# INSTRUCTIONS TO FOLLOW:
Find every line of the material that contains the string "pyautogui", matching case exactly, and copy each of those lines.

# DATA RECORDS:

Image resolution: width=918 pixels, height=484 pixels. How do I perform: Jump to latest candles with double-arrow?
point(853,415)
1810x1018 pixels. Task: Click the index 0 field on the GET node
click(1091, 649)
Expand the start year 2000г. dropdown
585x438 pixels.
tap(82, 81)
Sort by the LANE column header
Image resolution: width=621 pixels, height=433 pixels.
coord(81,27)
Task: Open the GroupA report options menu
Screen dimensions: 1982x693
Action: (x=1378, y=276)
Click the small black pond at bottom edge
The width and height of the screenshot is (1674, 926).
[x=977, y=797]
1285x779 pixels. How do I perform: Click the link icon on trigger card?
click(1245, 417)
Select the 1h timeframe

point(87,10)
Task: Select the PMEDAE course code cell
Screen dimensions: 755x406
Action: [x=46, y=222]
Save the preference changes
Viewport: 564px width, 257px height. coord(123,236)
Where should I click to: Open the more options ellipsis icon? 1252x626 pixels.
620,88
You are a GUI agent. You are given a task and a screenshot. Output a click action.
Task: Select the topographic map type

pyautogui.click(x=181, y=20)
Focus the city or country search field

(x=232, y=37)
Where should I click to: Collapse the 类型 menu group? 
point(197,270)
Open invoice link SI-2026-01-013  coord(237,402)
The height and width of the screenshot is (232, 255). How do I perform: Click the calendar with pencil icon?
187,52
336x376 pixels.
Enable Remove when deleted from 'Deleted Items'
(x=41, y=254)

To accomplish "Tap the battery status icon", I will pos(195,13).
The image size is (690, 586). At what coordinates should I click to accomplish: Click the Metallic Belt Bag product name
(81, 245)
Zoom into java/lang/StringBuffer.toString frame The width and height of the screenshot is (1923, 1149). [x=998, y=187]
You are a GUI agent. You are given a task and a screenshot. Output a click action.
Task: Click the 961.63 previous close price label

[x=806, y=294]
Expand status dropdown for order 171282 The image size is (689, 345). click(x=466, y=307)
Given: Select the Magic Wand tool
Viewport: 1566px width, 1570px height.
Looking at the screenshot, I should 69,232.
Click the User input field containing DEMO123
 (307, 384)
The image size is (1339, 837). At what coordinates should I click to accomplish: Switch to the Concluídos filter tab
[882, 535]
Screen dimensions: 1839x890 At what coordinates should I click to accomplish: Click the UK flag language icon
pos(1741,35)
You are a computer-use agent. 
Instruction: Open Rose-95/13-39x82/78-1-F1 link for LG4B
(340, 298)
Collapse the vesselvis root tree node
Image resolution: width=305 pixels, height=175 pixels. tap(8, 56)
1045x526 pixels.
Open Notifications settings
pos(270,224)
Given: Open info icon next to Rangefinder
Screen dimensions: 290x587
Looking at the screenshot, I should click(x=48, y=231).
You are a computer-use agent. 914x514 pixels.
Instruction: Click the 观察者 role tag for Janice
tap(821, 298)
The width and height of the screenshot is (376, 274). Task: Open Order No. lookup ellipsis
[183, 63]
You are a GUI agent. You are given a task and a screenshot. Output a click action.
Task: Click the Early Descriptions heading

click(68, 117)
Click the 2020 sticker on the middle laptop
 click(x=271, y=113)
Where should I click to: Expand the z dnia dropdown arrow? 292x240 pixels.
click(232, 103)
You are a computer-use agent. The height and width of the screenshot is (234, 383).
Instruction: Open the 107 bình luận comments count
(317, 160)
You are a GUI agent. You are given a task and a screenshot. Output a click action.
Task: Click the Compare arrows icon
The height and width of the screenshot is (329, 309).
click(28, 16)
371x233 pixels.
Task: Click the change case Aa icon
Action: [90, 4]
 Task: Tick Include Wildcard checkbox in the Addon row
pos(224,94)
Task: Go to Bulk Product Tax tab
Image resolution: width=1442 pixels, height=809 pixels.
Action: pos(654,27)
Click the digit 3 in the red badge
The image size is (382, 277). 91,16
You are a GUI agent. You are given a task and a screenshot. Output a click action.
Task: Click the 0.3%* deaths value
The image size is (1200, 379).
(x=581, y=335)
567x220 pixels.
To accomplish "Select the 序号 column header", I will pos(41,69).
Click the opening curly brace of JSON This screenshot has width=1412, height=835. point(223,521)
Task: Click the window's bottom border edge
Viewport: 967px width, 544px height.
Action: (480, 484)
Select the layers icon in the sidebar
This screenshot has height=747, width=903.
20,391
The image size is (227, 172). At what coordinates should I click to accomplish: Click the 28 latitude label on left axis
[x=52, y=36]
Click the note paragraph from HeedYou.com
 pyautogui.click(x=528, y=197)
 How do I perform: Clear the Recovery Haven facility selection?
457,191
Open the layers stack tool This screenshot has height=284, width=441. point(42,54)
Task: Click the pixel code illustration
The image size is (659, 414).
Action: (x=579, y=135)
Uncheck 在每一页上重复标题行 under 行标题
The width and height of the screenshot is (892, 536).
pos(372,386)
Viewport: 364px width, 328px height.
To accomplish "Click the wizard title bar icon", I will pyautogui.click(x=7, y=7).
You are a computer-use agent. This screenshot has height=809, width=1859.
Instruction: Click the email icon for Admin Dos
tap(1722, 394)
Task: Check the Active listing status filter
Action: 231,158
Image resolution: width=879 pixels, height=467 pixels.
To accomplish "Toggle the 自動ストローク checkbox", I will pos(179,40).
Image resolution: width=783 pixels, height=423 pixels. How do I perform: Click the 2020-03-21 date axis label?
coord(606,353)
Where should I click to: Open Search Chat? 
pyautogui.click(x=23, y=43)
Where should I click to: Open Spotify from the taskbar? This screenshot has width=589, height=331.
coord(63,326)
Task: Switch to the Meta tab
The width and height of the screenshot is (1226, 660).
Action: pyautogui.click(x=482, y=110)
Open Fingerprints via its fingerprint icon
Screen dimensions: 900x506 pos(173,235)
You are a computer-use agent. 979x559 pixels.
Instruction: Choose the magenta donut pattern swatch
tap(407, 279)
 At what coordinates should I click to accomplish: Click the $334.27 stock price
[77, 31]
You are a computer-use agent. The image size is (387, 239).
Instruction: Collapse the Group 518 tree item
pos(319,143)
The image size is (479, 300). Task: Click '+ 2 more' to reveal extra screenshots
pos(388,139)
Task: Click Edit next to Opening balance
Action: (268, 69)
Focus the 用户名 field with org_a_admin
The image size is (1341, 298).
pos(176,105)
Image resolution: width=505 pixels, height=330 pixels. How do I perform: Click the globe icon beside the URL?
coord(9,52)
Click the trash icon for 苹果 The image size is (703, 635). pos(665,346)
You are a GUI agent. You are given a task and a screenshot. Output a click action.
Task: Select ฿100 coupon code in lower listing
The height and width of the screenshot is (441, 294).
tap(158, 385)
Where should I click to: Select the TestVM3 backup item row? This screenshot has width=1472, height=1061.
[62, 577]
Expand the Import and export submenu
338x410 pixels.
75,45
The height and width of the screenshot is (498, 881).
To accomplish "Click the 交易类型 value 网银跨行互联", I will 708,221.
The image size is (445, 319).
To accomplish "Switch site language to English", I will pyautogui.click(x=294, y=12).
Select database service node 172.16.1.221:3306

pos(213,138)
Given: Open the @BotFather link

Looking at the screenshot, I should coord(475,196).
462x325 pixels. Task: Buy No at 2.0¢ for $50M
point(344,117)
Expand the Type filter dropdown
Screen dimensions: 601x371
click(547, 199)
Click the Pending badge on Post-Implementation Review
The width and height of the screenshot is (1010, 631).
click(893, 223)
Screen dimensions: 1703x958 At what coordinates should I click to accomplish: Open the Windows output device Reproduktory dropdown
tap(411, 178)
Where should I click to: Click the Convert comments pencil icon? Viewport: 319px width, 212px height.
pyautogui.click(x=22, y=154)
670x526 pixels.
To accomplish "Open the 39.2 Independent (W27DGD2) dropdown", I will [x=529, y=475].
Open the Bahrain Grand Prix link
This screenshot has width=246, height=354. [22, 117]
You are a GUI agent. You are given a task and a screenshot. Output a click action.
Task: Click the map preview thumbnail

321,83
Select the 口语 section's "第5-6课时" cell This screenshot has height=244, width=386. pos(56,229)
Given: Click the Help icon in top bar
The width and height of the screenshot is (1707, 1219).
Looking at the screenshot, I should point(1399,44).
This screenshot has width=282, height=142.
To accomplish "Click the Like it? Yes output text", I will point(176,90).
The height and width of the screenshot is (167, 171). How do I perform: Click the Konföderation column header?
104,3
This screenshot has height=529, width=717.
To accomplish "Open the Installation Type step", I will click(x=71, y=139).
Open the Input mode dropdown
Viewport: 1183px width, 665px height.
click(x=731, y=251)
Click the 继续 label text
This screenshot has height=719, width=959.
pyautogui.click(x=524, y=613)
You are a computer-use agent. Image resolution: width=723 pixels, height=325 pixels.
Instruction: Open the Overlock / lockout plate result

# WORKED SOLUTION:
pyautogui.click(x=181, y=20)
 pyautogui.click(x=528, y=197)
To accomplish "Click the wizard title bar icon", I will pyautogui.click(x=7, y=7).
pyautogui.click(x=23, y=43)
Action: pyautogui.click(x=482, y=110)
To accomplish "Switch site language to English", I will pyautogui.click(x=294, y=12).
pyautogui.click(x=22, y=154)
pyautogui.click(x=524, y=613)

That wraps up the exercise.